Friday, May 15, 2009

Ten Nights of Dream

Photo of Colleen Lanki by Eugene Lin


Ten Nights of Dream

May 21-23, Centre A, Vancouver International Centre for Contemporary Asian Art

2 West Hastings Street

CURTAIN: 8:30pm

TICKETS: $20/$16

BOX OFFICE: TicketsTonight 604.684.2787

The uncanny world of dreams and the unconscious is brought to life in Ten Nights of Dream, TomoeArts’ multidisciplinary production featuring nihon buyoh–inspired choreography, a rich musical blending of shakuhachi and electro-acoustic sounds, and stunning projections, all based on the writing of one of Japan’s greatest novelists.

A woman buried with a piece of fallen star; a blind child riding on the back of the dreamer; a huge ship going nowhere; a panama hat; a barber; a goldfish seller; a thousand pigs. These haunting images are found in a series of extraordinary and little-known tales written by one of Japan’s greatest novelists Natsume Sôseki. In Ten Nights of Dream (May 21-23, Centre A), TomoeArts artistic director Colleen Lanki performs the characters and images from Natsume’s epic work. Lanki’s choreography is based on the forms and aesthetics of nihon buyoh (Japanese classical dance). Lanki, who studied Japanese classical dance for more than a decade, works to push the forms beyond their traditional boundaries and plays with the principles of time and space. For more: http://www.colleenlanki.com/

Ten Nights of Dream features original music by Alcvin Ramos, in which he fuses traditional Japanese instruments and electro-acoustic sounds. Ramos is a master player/teacher of the shakuhachi, a traditional Japanese bamboo flute and director of Bamboo-In Shakuhachi Centre. He heads the extraordinary world music group Dharmakasa. For more: http://www.bamboo-in.com/

Visual projections and lighting are designed by a team of senior design students from UBC, Craig Alfredson, David Kim, Yulia Shtern, and Ana Maria Espinoza Vaca, under professor Robert Gardiner, one of Canada’s foremost scenographers. Costumes and sets are designed by Yulia Shtern. Ten Nights of Dream’s director, Matthew Romantini, brings experience in dance, physical theatre and adaptation of non-theatrical sources for the stage.

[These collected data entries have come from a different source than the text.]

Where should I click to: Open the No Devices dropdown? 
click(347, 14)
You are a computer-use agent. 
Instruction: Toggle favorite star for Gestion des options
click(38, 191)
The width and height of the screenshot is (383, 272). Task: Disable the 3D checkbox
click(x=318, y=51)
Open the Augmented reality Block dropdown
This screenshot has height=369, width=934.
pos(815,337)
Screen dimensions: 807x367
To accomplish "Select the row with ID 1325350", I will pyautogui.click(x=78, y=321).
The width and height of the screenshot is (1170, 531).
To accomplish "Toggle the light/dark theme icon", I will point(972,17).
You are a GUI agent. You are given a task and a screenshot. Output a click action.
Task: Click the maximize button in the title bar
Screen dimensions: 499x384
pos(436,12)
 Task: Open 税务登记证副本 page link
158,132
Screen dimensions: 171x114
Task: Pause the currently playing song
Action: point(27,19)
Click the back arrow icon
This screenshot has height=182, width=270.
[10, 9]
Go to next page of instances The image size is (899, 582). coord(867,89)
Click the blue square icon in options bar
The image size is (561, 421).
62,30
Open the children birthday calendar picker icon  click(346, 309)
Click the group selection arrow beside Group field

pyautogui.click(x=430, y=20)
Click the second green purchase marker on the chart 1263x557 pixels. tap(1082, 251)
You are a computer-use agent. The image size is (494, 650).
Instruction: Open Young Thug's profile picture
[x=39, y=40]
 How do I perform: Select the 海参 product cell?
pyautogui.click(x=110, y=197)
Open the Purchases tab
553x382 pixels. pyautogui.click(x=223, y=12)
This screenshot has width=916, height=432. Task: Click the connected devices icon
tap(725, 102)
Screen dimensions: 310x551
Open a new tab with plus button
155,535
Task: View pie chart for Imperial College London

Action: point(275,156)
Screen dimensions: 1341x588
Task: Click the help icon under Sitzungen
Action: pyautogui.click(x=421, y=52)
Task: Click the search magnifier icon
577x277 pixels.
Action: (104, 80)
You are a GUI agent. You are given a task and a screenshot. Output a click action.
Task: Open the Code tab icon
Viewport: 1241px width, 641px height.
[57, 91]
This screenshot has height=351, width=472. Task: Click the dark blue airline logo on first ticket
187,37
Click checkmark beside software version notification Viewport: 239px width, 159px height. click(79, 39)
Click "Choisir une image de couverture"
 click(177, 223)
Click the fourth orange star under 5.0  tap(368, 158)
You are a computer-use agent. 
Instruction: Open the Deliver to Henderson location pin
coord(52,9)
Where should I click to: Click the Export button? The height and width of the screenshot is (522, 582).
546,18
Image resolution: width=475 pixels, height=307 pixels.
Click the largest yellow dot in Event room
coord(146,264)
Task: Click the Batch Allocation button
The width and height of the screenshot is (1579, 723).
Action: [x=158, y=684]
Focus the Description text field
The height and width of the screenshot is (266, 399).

TomoeArts (pronounced toh-moh-ay) is a new company that promotes, teaches and performs nihon buyoh (Japanese classical dance). It creates and presents performances incorporating the forms and aesthetics of Japanese traditional performing arts. Ten Nights of Dream is presented as part of the explorASIAN Festival celebrating Asian Heritage Month in Metro Vancouver.